42.   I find Kingsley’s expectation was that 127 would have reasonable access to the courtyard. Given that there is no bylaw and no evidence of a rule against courtyard vehicle access, and there is evidence that other non-emergency vehicles had access to the courtyard, I find that expectation was reasonable.

43.   However, for the reasons that follow, I find Kingsley has not met its burden of showing that the strata’s courtyard access denial was significantly unfair. First, Kingsley does not explain what 127 did when the strata refused access to the courtyard. As noted, SL82 is on the second floor, so I infer that the baseboards had to be carried through an entrance and up a flight of stairs. However, there is no explanation of where 127 parked in relation to the entrance used or what distance the baseboards had to be carried when the truck could not be parked in the courtyard.

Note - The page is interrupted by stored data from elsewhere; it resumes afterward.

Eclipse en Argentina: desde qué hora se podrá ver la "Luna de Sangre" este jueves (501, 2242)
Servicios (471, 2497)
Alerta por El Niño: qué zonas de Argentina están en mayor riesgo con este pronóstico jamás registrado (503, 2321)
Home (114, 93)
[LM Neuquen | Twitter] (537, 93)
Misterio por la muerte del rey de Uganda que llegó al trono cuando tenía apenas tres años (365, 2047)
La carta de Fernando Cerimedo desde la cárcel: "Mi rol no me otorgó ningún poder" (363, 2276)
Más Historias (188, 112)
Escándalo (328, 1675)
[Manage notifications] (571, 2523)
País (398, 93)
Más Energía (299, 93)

44.   Kingsley largely relies on its contractor’s invoice, but I find the invoice, without more, does not establish significant unfairness. I say this in part because the invoice lacks detail. The contractor’s invoice says “2 men extra”. It is not clear why 2 additional people were required given that the baseboards had to be unloaded from the truck to SL82 regardless of where the truck was parked. Kingsley does not say, for example, that the truck had a crane that could have loaded the baseboards directly into SL82.

45.   I also do not find the invoice reliable overall. There is no explanation of how much additional time was required when courtyard access was denied, or what rate that time was billed at. I also note, although it is not determinative, that the invoice is not marked paid, and there is no evidence Kingsley paid the invoice, despite its being dated 6 months before Kingsley filed its CRT dispute application.

46.   For these reasons, I find Kingsley has not shown that the strata’s access denial was, as stated in Reid v. Strata Plan LMS 2503, 2003 BCCA 126, unduly burdensome, harsh, wrongful, lacking in probity or fair dealing, done in bad faith, unjust or inequitable. I dismiss Kingsley’s claim for reimbursement of the delivery charge.

CRT FEES AND EXPENSES

47.   Under section 49 of the CRTA, and the CRT rules, as Kingsley was unsuccessful I find it is not entitled to any reimbursement. The strata did not pay any CRT fees or claim any dispute-related expenses

48.   The strata must comply with section 189.4 of the SPA, which includes not charging dispute-related expenses against the owner.

ORDER

49.   I dismiss Kingsley’s claims and this dispute.